More women are unemployed (31.3%) than men. The imbalance continues to deepen, with men still at the helm of the socio-economic sphere, commanding power as landowners and landlords.

More women than men have to bear witness to their homes being demolished and their personal belongings destroyed by force, with or without court orders, often with no alternative accommodation and without security of tenure. Women, as tenants, bear the brunt as mothers, wives, partners, sisters, daughters, widows, divorcees, and the many other roles they find themselves in.

Unscrupulous landlords see women as soft targets for illegal disconnection of basic services and lockouts. Many older people, especially women, have to survive on a meagre pension, most of which goes towards rent. They are most vulnerable to being displaced and rendered homeless with their children and grandchildren.

A case in point was a landowner who acquired ownership of a property in Isipingo. He threatened his tenant with an illegal lockout because she refused to move out. She did not receive a notice cancelling her monthly tenancy and did not breach her lease in any way. The new owner, while a senior member of the SAPS, seemed indifferent to the legal requirements relating to lease contracts. His attitude to the single mother, who was a diligent rent payer, was “move out or you will be locked out!”

Another incident of chauvinism involved a single mother who rented a Durban beachfront flat. She, her pensioner mother and young son who lived with her, were shocked when her landlord walked into the flat and removed her personal belongings in the presence of three policemen.
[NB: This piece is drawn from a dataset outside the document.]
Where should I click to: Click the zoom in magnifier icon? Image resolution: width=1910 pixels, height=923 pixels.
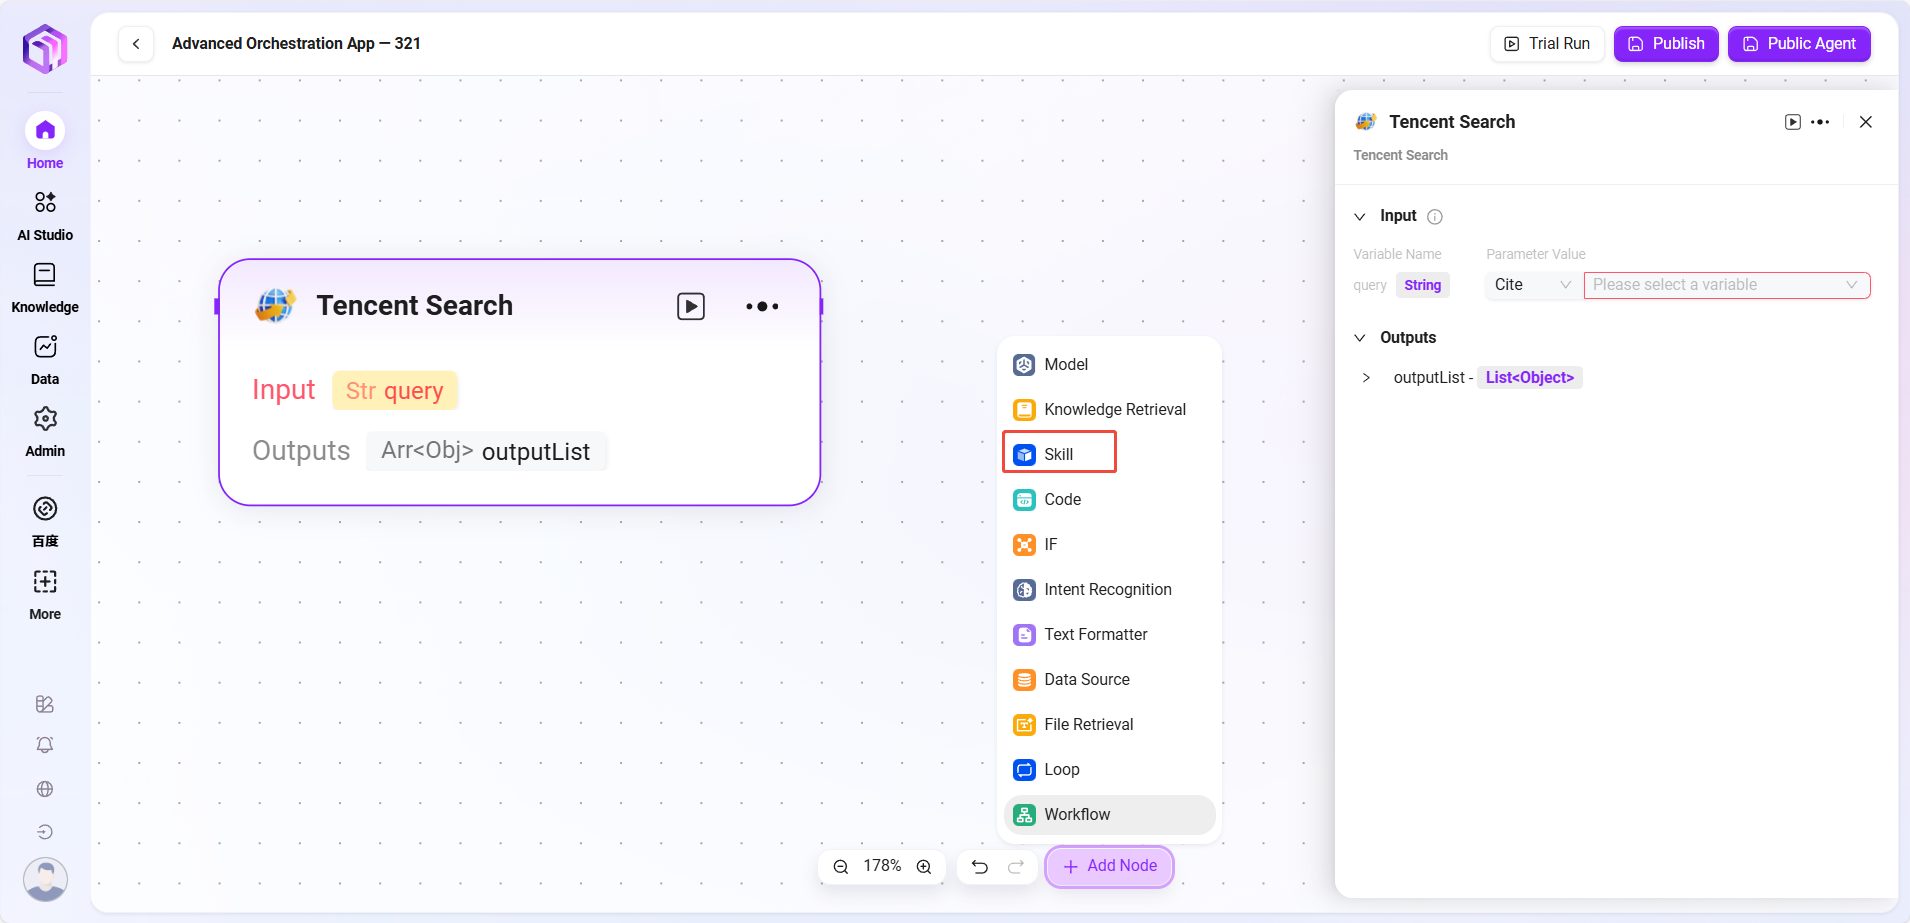[924, 867]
According to the tenant, he then disconnected the flat’s electricity supply while his “police friends”, who accompanied him, sat in the lounge eating takeaways.
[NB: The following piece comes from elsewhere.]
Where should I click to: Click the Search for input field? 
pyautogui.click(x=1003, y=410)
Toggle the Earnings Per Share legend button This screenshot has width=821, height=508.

She subsequently obtained an interdict to have the electricity reconnected and her personal items returned to her.

The sheriff was told the landlord had gone abroad for a few weeks, preventing him from effecting service of the court order.

An owner can become homeless too, with no legal help to challenge a breach of contract. Take the case of a woman who sold her property at a reduced price out of desperation to make ends meet. One of the terms of the sale was that she would live in the outbuilding until she decided to leave.
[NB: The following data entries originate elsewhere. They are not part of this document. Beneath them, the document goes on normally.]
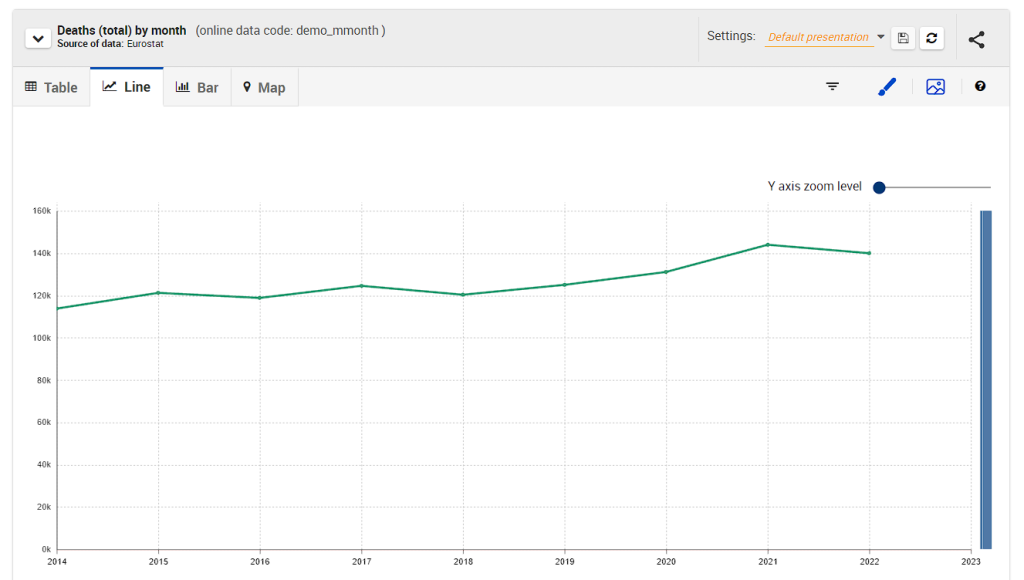Open the Map tab
1024x580 pixels.
[x=264, y=87]
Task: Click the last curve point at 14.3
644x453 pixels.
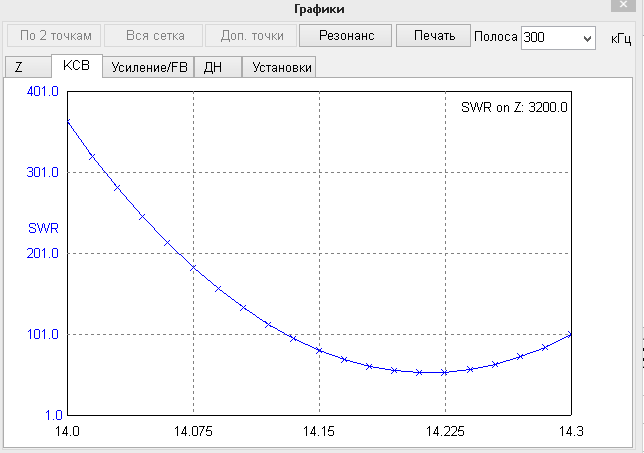Action: point(570,334)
She occupied the outbuilding, undisturbed for a while, until she spurned the new owner’s advances. She was eventually locked out of the property and had to live in a shelter for the homeless.

We have come a long way from the time of Lilian Ngoyi, who was arrested for using facilities in a post office that were reserved for whites, and for her courageous activism, with other women, on August 9, 1956.

On this day, Ngoyi led a women’s anti-pass march to the Union Buildings in Pretoria. In November that year, Ngoyi was vocal in her belief that the apartheid government would not prevent women in their march towards freedom.

Sixty-three years later, we take our freedom for granted, but many men are still treating women with disrespect, and physical and mental abuse.

Men continue to dominate women - their space, their dignity and freedom, defined by their misogynistic whims presented as laws, God’s laws or cultural dogmas to which women are subjected and subjugated. Men continue to believe that they are God’s chosen ones.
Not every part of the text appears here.